Martial Law in Pakistan suited the decision makers across the seven seas and the style in which Field Marshall Ayub Khan was wined and dined reflected the satisfaction of cavorting on the dance floor. The music started changing and the orchestra decided to come out with a medley of music in response to the ballroom environment. The musicians came out with the right music and it was time for the Tango.  This is a dance made for lovers as there is a sense of need emanating for both partners. There is a feeling of passion radiating all throughout the dance. The US-Pakistan relationship in those days, like the Tango, though looked very complicated even with the basic choreography involved in alternating movements, the objective, however, was pretty much in consonance with each other’s policies.

The successive events after that were more like doing the Minuet. This is composed of four plain straight steps performed forwards, backward, sideways or in a square. According to an expert, "The Minuet is a Movement, or Sink and Rise step of the three that produces a Bouree and the fourth and last a Half Coupee." The relationship became more conventional, ensuring a diplomatic etiquette where Pakistan had to maintain those short steps and like a graceful lady, allowed US to lead the dance. The 1971 war, the General Yahya blunders that resulted in the emergence of Bangladesh, the Bhutto socialist slogans and demagoguery resulting in the fateful announcement that Pakistanis will eat grass but will have the Bomb, the removal of the People’s leader and the long, dark nights of the military regime of pseudo-Islamic zealot General Zia, his fall from the sky, etc were times when the relationship had its different perspectives.

Benazir Bhutto and Nawaz Sharif then arrived with their short double stints as Prime Ministers.
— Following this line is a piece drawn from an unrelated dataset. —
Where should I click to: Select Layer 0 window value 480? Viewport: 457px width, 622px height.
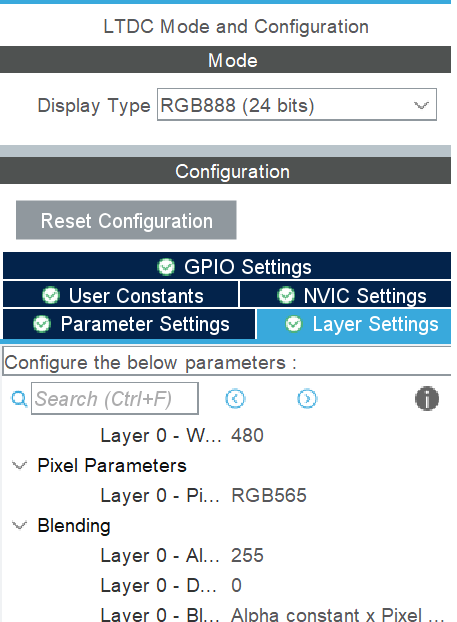247,435
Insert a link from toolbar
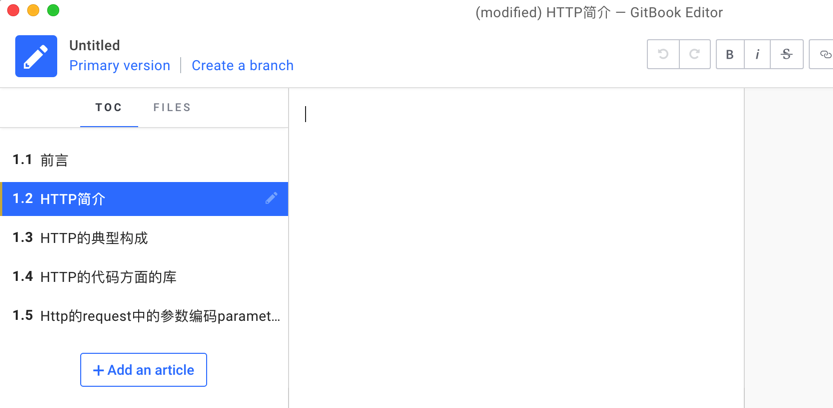833x408 pixels. click(823, 54)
Those were the days when the fa├žade of democracy was touted as Pakistan’s being acclaimed as a progressive country. They invited Washington to do the Quickstep with them. This dance evolved from a combination of various dances and the US-Pakistan relationship during the Bhutto-Sharif resembled doing this dance on the floor with varied patterns including hops, runs, quick steps with a lot of momentum, and rotation. At the end of this dance, USA got tired of this dance as reliability of movement was felt amiss.

Enter General Pervez Musharraf. Exit Democracy. After 9/11, the US message was the short and simple “You jiving with us or you ain’t jiving with us”. The Global War on Terror was making the dancers heady and the result was a roller-coaster adventure. The music changed. Time to do the Jive. And, Jive it was. This dance is a very happy, forceful dance, with plenty of knee-lifting, bending, and rocking. It has lots of kicks and flicks and even twirling and it isn’t like any other dance. The dancers may appear to be moving their feet haphazardly in every direction but they are close together.

Fast forward to the Zardari era where Pakistan wanted to do the Mambo or the Samba while the White House was keen on the Swing Dance. The resultant events very clearly demonstrated that the orchestra was playing music for the Swing Dance. Those who watched the two partners do this dance were in agreement that Washington was far more experienced than Islamabad in dancing to the music.

May 2013 elections got Nawaz Sharif back in the saddle. The United States is not sure whether the new government will do any of the popular ballroom dances. The best advice is now for America to learn some new dances, Pakistani dances, to be exact. How about doing two of the popular Punjabi folk dances like the Bhangra or the Luddi? These would not be classified as Ballroom Dances, but what the heck. Atleast they would make it more pleasing for the present government because they know the steps and, at the same time, make it easier for Washington to very soon lead the dances, once again. Hit the Dhol and the Chimta.
 

2 comments:

  1. So you seem to know a lot about the different dances as well as history. We had to take 6=8 classes in physical Education like tennis or running; I took ball room dancing about 3-4 times for the fun of it. I was not good unlike you!! Best!